- ICH GCP
- US Clinical Trials Registry
- Clinical Trial NCT02245451
Study of Tipranavir and Ritonavir on the Pharmacokinetic Characteristics of Methadone Administered in Healthy Volunteers
September 18, 2014 updated by: Boehringer Ingelheim
A Single-centre, Open-label Study of Multiple Doses of Tipranavir 500 mg and Ritonavir 200 mg (Twice Daily) on the Pharmacokinetic Characteristics of Methadone Administered as a Single Dose in Healthy Volunteers
The primary objective of this study is to characterise the effects of tipranavir 500 mg and ritonavir 200 mg (TPV/r; given twice daily) at steady-state on the pharmacokinetics of methadone administered as a single dose in healthy adult volunteers
Study Overview
Status
Completed
Conditions
Intervention / Treatment
Study Type
Interventional
Enrollment (Actual)
15
Phase
- Phase 1
Participation Criteria
Researchers look for people who fit a certain description, called eligibility criteria. Some examples of these criteria are a person's general health condition or prior treatments.
Eligibility Criteria
Ages Eligible for Study
18 years to 60 years (Adult)
Accepts Healthy Volunteers
Yes
Genders Eligible for Study
All
Description
Inclusion Criteria:
- Male or female healthy volunteers aged at least 18 to 60 years.
- Clinically normal medical history.
- Clinically normal findings on physical examination.
- Clinically normal laboratory values.
- A Body Mass Index >18.5 and <30 kg/m2.
- Able to swallow large capsules without difficulty.
- Capable of comprehending and communicating effectively with the investigator and staff and of providing written informed consent in accordance with ethics committee and regulatory guidelines.
- Willing to stay in the study centre for the duration of the study.
- Willing to abstain from ingesting substances during the study which may alter plasma study drug levels by interaction with the cytochrome P450 system.

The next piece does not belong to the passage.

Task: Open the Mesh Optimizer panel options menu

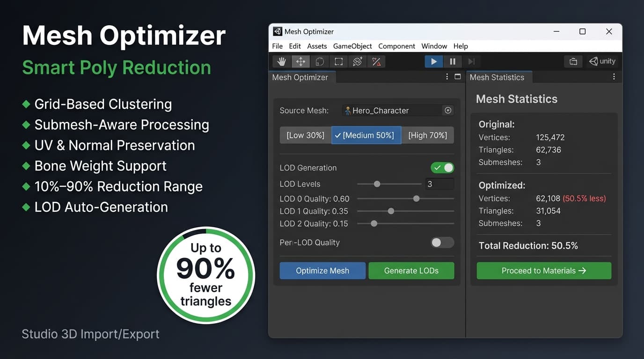Action: coord(446,76)
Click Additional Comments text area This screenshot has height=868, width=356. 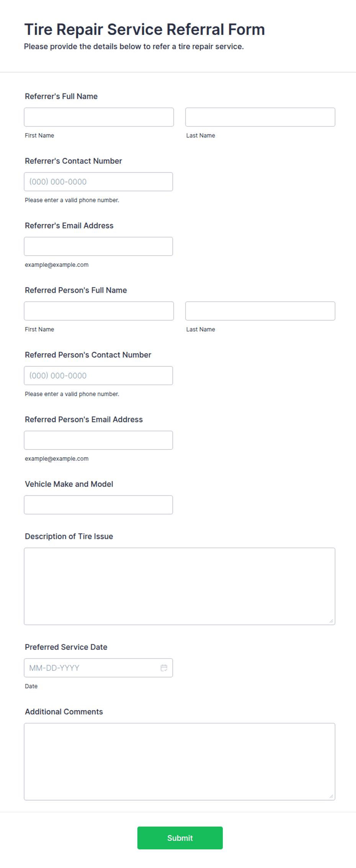[180, 761]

- Willing to abstain from alcohol for 48 hours prior to Visit 1 and for the duration of the study. In addition, Cabernet Sauvignon must not have been ingested within 15 days prior to Visit 1.
- Willing to abstain from ingesting grapefruit and grapefruit juice for 15 days before Visit 1 and for the duration of the study.
- Willing to abstain from ingesting Seville oranges, strawberries or strawberry extract, garlic supplements, St. John's Wort, Milk Thistle, or methylxanthine-containing drinks or food (coffee, tea, cola, energy drinks, chocolate, etc) for 72 hours before the pharmacokinetic sampling days.
- Willing to abstain from use of tobacco products for the duration of the study.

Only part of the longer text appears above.